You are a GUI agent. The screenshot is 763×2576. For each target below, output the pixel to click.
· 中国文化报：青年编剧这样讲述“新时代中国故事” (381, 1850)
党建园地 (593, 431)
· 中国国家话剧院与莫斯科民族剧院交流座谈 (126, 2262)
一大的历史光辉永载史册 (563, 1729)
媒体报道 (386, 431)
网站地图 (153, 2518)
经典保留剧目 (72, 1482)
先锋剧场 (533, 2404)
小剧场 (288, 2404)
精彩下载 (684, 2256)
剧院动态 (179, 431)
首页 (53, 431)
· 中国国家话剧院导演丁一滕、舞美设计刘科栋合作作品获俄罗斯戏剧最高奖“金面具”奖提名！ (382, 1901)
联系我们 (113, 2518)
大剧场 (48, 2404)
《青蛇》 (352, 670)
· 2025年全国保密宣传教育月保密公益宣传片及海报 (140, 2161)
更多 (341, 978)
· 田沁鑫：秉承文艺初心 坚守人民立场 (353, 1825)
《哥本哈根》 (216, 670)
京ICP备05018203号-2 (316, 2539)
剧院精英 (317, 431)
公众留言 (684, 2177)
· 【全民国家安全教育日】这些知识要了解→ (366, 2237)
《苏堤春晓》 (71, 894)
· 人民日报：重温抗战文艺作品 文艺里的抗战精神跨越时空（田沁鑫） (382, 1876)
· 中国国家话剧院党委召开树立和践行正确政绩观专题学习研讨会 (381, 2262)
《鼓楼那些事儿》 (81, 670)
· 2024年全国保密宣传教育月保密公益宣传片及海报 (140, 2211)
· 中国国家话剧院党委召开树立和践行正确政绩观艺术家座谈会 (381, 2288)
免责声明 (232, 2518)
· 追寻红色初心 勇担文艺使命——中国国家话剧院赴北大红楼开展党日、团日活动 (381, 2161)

:: What to produce ::
Please give every line of the listing above as a numbered list, leaving out any blank lines.

:: Response to this exercise ::
1. You are a GUI agent. The screenshot is 763×2576. For each target below, output the pixel to click.
2. · 中国文化报：青年编剧这样讲述“新时代中国故事” (381, 1850)
3. 党建园地 (593, 431)
4. · 中国国家话剧院与莫斯科民族剧院交流座谈 (126, 2262)
5. 一大的历史光辉永载史册 (563, 1729)
6. 媒体报道 (386, 431)
7. 网站地图 (153, 2518)
8. 经典保留剧目 (72, 1482)
9. 先锋剧场 (533, 2404)
10. 小剧场 (288, 2404)
11. 精彩下载 (684, 2256)
12. 剧院动态 (179, 431)
13. 首页 (53, 431)
14. · 中国国家话剧院导演丁一滕、舞美设计刘科栋合作作品获俄罗斯戏剧最高奖“金面具”奖提名！ (382, 1901)
15. 联系我们 (113, 2518)
16. 大剧场 (48, 2404)
17. 《青蛇》 (352, 670)
18. · 2025年全国保密宣传教育月保密公益宣传片及海报 (140, 2161)
19. 更多 (341, 978)
20. · 田沁鑫：秉承文艺初心 坚守人民立场 (353, 1825)
21. 《哥本哈根》 (216, 670)
22. 京ICP备05018203号-2 (316, 2539)
23. 剧院精英 (317, 431)
24. 公众留言 (684, 2177)
25. · 【全民国家安全教育日】这些知识要了解→ (366, 2237)
26. 《苏堤春晓》 (71, 894)
27. · 人民日报：重温抗战文艺作品 文艺里的抗战精神跨越时空（田沁鑫） (382, 1876)
28. · 中国国家话剧院党委召开树立和践行正确政绩观专题学习研讨会 (381, 2262)
29. 《鼓楼那些事儿》 (81, 670)
30. · 2024年全国保密宣传教育月保密公益宣传片及海报 (140, 2211)
31. · 中国国家话剧院党委召开树立和践行正确政绩观艺术家座谈会 (381, 2288)
32. 免责声明 (232, 2518)
33. · 追寻红色初心 勇担文艺使命——中国国家话剧院赴北大红楼开展党日、团日活动 (381, 2161)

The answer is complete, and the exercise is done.